Artificial intelligence augments detection accuracy of cardiac insertable cardiac monitors: Results from a pilot prospective observational study

Fabio Quartieri, Manuel Marina-Breysse, Annalisa Pollastrelli, Isabella Paini, Carlos Lizcano, José María Lillo-Castellano, Andrea Grammatico, Fabio Quartieri, Manuel Marina-Breysse, Annalisa Pollastrelli, Isabella Paini, Carlos Lizcano, José María Lillo-Castellano, Andrea Grammatico

Abstract

Background: Insertable cardiac monitors (ICMs) are indicated for long-term monitoring of patients with unexplained syncope or who are at risk for cardiac arrhythmias. The volume of ICM-transmitted information may result in long data review times to identify true and clinically relevant arrhythmias.

Objective: The purpose of this study was to evaluate whether artificial intelligence (AI) may improve ICM detection accuracy.
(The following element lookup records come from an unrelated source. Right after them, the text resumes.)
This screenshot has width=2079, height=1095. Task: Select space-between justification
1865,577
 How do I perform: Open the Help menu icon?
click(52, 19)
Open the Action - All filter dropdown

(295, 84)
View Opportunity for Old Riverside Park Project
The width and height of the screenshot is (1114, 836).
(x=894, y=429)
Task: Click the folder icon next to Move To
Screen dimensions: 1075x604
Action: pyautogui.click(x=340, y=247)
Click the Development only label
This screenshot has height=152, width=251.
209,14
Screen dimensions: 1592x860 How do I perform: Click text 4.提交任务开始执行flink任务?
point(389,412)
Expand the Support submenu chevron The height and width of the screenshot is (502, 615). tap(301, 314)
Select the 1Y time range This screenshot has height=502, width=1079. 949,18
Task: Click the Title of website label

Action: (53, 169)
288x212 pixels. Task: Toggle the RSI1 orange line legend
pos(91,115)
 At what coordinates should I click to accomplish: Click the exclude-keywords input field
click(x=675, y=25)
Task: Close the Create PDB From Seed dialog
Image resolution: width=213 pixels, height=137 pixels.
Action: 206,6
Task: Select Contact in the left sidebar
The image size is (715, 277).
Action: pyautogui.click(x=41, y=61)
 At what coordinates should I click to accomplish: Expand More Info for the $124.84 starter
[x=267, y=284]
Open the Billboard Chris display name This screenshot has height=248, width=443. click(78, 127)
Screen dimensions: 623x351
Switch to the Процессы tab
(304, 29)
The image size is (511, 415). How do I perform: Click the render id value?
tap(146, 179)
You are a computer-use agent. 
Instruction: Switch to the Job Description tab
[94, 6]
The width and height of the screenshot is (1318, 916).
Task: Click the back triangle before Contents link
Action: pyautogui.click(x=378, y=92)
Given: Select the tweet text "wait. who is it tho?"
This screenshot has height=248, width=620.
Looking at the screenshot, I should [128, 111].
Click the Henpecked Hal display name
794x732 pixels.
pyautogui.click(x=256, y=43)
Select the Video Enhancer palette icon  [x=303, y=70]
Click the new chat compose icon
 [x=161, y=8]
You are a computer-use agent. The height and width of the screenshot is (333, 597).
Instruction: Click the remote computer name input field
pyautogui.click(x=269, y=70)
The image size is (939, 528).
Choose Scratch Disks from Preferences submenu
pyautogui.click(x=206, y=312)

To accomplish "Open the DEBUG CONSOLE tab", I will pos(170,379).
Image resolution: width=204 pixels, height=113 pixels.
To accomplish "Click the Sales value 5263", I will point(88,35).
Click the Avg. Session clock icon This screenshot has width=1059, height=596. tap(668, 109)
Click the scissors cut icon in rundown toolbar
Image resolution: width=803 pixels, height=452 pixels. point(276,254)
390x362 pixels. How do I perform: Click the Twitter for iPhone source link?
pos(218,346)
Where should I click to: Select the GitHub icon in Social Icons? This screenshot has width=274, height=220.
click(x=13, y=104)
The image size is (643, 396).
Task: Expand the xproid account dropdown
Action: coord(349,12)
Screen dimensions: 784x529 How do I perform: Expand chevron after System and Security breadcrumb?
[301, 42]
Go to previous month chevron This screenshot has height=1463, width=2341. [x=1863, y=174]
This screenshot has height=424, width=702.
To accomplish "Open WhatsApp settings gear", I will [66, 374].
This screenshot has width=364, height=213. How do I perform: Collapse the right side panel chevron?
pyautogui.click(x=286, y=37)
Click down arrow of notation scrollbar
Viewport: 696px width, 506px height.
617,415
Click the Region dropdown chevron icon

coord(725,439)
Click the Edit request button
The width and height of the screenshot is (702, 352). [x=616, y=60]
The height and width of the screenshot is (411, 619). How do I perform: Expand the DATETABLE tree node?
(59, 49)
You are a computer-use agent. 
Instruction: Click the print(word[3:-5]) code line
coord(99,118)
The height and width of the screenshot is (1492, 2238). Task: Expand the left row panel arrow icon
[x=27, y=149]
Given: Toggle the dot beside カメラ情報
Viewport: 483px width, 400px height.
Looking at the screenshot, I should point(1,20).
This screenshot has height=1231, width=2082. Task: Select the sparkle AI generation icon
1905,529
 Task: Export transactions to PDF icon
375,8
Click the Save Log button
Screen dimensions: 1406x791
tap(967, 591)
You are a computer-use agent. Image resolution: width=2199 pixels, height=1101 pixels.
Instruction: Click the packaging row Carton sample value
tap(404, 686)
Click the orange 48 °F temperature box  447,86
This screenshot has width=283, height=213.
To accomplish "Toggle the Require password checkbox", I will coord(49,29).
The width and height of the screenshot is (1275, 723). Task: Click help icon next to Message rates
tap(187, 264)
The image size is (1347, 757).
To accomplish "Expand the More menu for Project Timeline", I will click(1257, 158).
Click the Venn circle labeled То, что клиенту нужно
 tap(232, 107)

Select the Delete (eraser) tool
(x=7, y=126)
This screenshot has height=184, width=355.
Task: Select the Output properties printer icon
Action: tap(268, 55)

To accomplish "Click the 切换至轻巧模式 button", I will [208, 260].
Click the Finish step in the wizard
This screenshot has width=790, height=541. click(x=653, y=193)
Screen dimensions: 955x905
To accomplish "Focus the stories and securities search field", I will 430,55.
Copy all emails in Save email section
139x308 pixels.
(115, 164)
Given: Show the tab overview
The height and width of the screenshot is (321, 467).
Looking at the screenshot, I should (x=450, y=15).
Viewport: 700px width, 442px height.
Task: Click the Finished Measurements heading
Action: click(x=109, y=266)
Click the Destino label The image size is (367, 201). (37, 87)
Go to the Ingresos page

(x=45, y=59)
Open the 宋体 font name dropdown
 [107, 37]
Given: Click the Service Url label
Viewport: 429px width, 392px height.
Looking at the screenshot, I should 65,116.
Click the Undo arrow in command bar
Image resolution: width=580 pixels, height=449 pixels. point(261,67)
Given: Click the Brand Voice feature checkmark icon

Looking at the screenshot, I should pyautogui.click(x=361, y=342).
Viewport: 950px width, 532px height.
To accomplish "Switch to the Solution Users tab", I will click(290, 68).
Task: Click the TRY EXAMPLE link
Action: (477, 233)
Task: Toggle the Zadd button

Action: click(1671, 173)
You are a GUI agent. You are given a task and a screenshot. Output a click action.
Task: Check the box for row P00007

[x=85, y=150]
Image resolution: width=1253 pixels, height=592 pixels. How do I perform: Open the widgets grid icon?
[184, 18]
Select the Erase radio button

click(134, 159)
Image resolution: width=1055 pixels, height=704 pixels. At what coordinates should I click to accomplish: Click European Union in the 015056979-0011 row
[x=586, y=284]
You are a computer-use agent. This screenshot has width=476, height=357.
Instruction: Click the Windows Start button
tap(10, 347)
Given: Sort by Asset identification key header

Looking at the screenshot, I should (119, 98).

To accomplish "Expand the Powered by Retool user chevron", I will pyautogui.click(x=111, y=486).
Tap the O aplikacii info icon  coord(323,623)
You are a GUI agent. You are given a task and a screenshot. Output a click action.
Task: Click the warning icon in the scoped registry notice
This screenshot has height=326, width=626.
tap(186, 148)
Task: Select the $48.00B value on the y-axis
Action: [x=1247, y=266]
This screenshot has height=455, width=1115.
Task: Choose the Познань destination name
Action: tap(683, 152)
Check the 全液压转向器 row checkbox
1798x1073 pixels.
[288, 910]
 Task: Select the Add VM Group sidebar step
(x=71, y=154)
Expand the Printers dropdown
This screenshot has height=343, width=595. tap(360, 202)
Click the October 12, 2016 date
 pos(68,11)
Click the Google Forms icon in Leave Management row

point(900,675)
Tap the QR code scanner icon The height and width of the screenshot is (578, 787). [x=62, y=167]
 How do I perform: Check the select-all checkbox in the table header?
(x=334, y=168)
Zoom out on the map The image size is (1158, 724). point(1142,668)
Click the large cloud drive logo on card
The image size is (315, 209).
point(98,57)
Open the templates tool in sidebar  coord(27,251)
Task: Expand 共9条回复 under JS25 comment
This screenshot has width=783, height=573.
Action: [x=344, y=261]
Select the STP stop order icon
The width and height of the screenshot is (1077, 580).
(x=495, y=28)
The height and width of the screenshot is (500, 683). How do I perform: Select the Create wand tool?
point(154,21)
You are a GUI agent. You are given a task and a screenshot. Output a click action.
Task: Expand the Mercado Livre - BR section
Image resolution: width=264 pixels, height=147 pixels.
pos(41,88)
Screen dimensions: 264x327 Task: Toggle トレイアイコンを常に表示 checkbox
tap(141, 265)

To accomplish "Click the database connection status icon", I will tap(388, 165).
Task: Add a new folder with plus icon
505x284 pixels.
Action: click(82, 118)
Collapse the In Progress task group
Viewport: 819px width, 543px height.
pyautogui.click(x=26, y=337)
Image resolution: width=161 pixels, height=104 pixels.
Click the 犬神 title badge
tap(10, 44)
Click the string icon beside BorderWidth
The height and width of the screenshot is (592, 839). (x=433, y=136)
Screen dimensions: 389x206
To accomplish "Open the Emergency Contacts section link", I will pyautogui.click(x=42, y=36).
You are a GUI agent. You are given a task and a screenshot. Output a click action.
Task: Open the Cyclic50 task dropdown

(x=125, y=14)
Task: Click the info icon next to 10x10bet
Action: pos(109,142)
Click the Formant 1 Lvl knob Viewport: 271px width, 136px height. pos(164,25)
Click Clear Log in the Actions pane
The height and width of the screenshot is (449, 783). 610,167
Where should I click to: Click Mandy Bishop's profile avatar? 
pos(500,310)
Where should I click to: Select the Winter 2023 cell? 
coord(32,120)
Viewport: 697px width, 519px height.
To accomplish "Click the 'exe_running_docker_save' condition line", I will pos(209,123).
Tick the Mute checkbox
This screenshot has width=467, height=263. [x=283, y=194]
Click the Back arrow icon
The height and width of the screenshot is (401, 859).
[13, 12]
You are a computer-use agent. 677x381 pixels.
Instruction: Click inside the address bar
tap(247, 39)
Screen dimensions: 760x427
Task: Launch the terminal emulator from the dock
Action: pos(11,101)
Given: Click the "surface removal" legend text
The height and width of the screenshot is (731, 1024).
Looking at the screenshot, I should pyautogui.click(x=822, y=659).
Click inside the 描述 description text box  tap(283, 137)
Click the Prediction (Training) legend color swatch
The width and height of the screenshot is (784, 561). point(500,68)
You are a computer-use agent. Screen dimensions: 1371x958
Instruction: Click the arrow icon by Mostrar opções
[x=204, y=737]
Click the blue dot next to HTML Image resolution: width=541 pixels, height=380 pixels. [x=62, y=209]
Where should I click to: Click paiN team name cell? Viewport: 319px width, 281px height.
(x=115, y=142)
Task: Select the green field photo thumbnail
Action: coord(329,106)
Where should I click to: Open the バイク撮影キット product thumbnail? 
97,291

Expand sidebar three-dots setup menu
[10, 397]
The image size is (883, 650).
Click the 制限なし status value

Methods: We performed a retrospective analysis of consecutive patients implanted with the Confirm RxTM ICM (Abbott) and followed in a prospective observational study. This device continuously monitors subcutaneous electrocardiograms (SECGs) and transmits to clinicians information about detected arrhythmias and patient-activated symptomatic episodes. All SECGs were classified by expert electrophysiologists and by the WillemTM AI algorithm (IDOVEN).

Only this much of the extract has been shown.